- [To do]:
Each line below with the string "Shape" should be copied.

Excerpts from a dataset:
——————

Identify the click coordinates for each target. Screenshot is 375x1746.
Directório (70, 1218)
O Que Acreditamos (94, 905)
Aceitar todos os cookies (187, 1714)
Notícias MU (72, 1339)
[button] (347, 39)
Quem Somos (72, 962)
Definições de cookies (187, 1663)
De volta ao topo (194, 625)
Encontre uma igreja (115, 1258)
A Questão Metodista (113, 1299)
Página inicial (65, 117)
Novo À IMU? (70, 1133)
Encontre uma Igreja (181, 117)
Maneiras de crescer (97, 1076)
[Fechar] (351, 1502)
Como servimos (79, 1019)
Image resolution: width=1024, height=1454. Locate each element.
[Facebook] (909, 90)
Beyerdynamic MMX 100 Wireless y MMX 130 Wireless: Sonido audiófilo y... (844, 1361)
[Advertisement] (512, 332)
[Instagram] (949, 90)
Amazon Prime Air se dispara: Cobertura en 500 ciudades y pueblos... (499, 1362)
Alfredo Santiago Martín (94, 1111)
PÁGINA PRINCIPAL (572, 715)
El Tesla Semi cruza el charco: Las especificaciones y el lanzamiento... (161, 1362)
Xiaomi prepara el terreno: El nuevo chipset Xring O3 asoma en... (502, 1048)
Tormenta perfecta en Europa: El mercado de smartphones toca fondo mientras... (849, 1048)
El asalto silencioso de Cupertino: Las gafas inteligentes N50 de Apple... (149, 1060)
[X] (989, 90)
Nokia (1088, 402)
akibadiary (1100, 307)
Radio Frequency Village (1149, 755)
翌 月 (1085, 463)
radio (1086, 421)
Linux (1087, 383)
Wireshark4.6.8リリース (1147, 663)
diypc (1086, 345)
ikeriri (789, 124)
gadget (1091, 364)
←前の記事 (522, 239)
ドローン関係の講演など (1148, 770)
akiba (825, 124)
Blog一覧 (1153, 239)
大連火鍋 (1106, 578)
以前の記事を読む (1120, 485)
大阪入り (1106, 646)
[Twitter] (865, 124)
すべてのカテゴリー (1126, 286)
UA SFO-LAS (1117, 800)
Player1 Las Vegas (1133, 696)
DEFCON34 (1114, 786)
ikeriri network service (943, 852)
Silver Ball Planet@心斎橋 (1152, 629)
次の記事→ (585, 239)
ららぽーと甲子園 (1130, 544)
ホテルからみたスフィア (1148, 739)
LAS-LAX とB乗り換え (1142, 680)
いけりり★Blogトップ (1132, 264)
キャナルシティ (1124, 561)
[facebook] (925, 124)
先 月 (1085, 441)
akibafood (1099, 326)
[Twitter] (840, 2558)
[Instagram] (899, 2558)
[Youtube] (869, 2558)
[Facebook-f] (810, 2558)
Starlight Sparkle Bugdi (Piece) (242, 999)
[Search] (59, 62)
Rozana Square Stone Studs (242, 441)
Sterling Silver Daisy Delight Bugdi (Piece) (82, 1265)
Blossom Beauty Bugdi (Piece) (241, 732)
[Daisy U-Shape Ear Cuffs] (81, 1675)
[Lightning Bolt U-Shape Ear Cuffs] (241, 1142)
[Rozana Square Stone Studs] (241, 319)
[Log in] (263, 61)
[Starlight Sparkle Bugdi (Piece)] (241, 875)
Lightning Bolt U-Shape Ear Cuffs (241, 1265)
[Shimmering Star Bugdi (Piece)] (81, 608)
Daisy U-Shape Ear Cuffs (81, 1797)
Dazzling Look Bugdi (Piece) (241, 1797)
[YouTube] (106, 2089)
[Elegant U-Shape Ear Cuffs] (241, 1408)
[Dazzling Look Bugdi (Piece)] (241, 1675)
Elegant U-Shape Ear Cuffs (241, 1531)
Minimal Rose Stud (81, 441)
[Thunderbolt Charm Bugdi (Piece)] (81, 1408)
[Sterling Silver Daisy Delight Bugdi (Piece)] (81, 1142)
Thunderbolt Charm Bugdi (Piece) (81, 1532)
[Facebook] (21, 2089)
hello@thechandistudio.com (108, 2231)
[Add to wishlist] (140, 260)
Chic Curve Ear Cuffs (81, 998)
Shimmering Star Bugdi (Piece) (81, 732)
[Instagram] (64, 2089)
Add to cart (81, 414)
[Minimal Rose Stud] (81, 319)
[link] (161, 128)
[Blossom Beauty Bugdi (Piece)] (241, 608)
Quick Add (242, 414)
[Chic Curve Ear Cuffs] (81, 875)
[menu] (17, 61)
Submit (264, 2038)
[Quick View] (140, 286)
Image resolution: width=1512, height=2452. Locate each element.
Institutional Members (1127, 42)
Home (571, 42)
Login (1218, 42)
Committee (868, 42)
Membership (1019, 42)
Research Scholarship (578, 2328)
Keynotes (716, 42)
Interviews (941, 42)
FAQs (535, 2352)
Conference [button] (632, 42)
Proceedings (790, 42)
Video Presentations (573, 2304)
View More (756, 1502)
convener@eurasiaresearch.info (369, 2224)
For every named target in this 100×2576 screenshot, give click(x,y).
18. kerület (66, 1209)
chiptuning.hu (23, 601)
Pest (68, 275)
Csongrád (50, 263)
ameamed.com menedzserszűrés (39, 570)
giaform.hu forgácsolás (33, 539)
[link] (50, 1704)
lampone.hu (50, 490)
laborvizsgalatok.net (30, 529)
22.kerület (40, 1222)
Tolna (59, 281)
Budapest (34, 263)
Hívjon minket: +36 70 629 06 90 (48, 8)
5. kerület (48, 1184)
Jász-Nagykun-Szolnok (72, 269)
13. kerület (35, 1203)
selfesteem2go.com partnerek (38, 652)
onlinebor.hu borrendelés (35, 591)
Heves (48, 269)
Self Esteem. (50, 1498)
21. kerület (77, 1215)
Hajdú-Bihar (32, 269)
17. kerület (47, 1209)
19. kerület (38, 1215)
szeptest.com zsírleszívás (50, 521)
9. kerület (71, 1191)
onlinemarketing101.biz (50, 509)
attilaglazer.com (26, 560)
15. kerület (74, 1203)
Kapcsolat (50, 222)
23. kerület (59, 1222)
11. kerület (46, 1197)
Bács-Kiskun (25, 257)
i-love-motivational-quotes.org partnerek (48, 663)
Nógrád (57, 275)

——————

- [Answer section]:
[Daisy U-Shape Ear Cuffs] (81, 1675)
[Lightning Bolt U-Shape Ear Cuffs] (241, 1142)
Lightning Bolt U-Shape Ear Cuffs (241, 1265)
Daisy U-Shape Ear Cuffs (81, 1797)
[Elegant U-Shape Ear Cuffs] (241, 1408)
Elegant U-Shape Ear Cuffs (241, 1531)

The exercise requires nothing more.